No country wants to drop its own currency for another, so they prefer to use a neutral currency.

Delay in adoption
The fact that the Anglophone West African countries have different currencies is a problem. The countries have been shifting the goal post as to when to begin adoption of the ECO, but the Heads of States and Governments have said it should be this year 2020, that’s why all these meetings are going on.
Nigeria and the other Anglophone West African countries have asked the Francophone speaking countries to provide a roadmap of when they will delist with France, because having one currency will mean putting the currency under their reserve.
We have one monetary, fiscal policy and one Central Bank but it is not like that with the Euro because right now all their reserves are in France.
When you have a monetary union you have all the reserves in the West African Central Bank. It was however agreed that all the ECOWAS countries will begin to use the ECO at the same time once they meet the economic convergence criteria.

Implication for Nigeria
In the short term Nigeria will carry the burden if the convergence is not well done, since we’re the largest economy in the sub-region.
Our reserve is the largest and it means it will be put in the pull for others to share.
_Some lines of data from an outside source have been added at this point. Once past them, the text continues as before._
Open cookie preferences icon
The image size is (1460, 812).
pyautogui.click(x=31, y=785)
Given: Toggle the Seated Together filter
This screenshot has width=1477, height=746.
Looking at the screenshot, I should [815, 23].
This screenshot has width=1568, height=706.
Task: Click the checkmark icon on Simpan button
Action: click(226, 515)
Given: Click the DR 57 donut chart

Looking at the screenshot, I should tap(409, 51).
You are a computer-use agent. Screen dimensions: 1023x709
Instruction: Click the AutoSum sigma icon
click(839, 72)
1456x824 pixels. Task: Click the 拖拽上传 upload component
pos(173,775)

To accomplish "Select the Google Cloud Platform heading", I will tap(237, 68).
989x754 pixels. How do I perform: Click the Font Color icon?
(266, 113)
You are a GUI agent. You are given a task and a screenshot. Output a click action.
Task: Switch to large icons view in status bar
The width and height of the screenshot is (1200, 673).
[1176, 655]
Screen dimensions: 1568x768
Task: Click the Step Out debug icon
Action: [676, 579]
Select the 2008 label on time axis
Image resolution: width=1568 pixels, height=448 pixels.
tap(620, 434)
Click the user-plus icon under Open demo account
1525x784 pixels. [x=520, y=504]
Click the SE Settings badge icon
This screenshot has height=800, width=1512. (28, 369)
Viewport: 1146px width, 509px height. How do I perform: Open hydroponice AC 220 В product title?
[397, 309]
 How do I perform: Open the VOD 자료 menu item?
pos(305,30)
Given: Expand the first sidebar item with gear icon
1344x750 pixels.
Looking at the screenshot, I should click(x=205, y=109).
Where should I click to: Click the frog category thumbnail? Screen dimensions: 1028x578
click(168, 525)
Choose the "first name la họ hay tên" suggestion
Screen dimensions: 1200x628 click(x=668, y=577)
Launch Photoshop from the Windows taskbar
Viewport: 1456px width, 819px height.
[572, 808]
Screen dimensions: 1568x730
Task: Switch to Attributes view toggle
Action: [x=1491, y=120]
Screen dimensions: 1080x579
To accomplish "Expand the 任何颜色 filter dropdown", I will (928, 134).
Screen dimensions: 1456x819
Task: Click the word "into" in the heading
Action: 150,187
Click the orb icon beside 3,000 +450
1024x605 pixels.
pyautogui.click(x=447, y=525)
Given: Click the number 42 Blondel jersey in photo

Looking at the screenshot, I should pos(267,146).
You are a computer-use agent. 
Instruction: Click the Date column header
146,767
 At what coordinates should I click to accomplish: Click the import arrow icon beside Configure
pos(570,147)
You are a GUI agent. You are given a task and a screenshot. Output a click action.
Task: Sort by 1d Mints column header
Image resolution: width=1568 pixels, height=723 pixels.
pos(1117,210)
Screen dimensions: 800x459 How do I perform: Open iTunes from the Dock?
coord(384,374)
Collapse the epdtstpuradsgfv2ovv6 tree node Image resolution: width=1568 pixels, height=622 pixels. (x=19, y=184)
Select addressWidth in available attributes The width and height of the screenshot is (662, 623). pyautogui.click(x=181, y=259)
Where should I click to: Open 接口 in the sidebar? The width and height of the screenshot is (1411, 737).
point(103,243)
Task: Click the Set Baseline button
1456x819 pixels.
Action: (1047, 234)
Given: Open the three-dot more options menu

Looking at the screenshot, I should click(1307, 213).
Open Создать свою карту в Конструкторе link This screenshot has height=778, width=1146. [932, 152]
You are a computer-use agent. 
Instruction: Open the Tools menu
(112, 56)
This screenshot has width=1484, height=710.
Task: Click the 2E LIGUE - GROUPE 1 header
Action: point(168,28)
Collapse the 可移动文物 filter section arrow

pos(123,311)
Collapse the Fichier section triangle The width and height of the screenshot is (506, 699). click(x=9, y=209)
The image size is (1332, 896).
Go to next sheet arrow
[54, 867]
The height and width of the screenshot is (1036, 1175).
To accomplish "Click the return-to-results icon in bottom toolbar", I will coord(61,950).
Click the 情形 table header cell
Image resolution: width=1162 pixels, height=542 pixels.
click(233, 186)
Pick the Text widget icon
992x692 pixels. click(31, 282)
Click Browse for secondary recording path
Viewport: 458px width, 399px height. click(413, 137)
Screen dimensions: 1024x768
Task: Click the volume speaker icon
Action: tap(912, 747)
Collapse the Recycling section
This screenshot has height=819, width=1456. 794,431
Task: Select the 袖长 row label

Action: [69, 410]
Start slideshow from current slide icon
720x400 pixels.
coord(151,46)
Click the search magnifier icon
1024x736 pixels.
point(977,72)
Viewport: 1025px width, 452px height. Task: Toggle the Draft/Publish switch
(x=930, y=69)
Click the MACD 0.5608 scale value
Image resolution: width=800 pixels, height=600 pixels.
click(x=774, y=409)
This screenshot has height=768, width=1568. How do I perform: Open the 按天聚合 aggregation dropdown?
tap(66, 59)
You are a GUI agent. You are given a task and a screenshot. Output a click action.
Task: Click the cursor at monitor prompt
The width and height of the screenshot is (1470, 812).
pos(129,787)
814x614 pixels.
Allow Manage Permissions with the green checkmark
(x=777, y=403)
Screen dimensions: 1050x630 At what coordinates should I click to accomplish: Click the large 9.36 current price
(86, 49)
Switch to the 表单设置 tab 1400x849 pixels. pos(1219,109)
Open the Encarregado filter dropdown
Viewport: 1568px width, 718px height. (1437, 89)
The budget will be determined by the Monetary Union, and once the Francophone countries delist from France their macro- economic decisions will become different and that will pose another problem because they too will not meet the convergence criteria.
There has to be the political will; in the long run it will be positive for Nigeria because we’ll now have a market to export our goods and the union will now be a big market to compete with Europe and America.

Way forward
Heads of States and governments should meet and resolve the problem with regard to economic convergence criteria which is the major problem.
You cannot have a monetary union based on politics.